Kayoed by Jamaican in 6th round: Donaire goes down fighting

Abac Cordero - The Philippine Star

CARSON, California – Nonito Donaire Jr. faced an opponent that was too good and too strong for him, and got knocked out with one second left in the sixth round Saturday evening at the StubHub Center here.

Nicholas Walters, the knockout artist from Jamaica, landed a short overhand right just above Donaire’s ear to end the fight and hail himself as the WBA’s lone featherweight champion.

Donaire missed with his killer punch, the left hook, and just for an extra second left himself open for the knockout punch. After taking the blow, the Filipino fell forward.

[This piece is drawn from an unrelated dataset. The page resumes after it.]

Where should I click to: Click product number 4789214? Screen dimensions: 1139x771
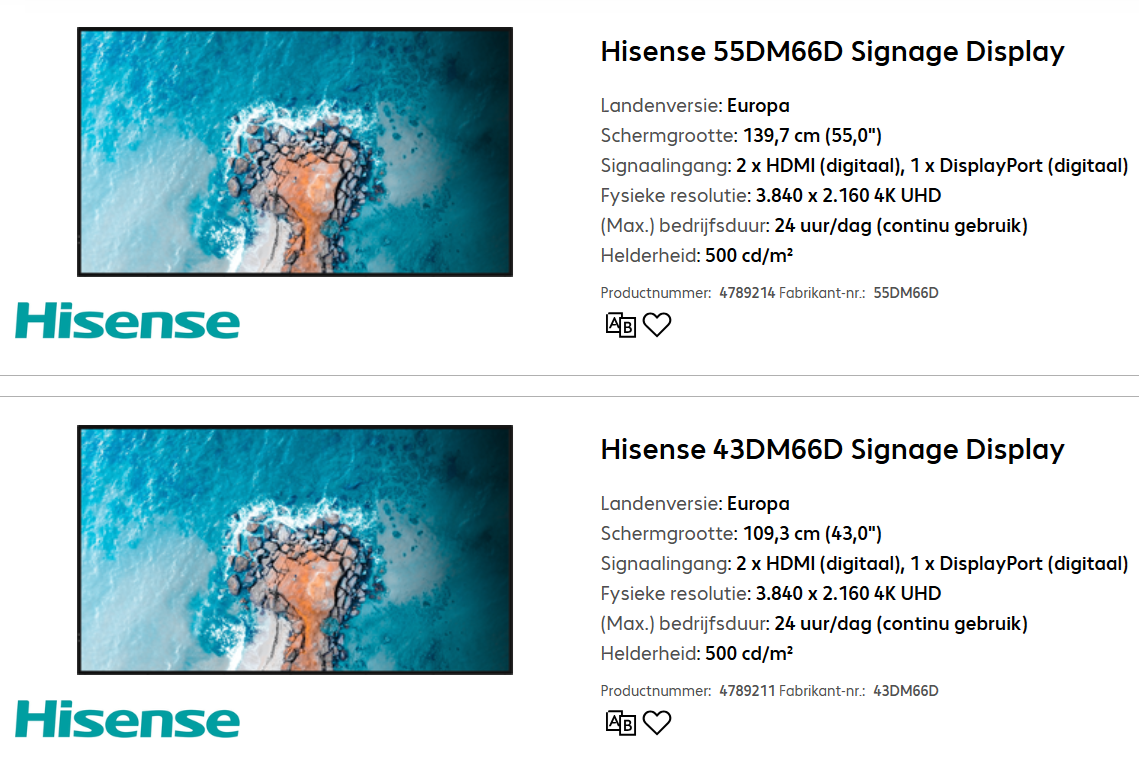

As referee Raul Caiz Jr. started to count, Donaire, bleeding from both eyes, lay on the floor. Slowly, he managed to get up but wobbled on his feet. The referee did the right thing. He stopped the fight.

Donaire, who also went down in the third round, was knocked out for the first time in his career.

Walters celebrated in his corner while Donaire, his face beat up, sat on a stool. His father and trainer, Nonito Sr., pressed cotton balls on the cuts then kissed his son on the cheek and the top of his head.

It was a poignant moment inside the ring.

Donaire, a true sportsman, didn’t take anything away from the 28-year-old Jamaican who raised his record to an incredible 25-0 with 21 knockouts.

“I can’t compete with a guy like Walters, with his size and power and overwhelming aura in the ring. He came out as tough as I thought he would be,” said Donaire, who fell to 33-3.

“He was just amazing and knocked the shit out of me. He’s an amazing guy.  I was at my best. I never trained this hard.  He beat the shit out of me.”

Max Kellerman, the HBO ring analyst, asked if Donaire had anything more to say to Walters.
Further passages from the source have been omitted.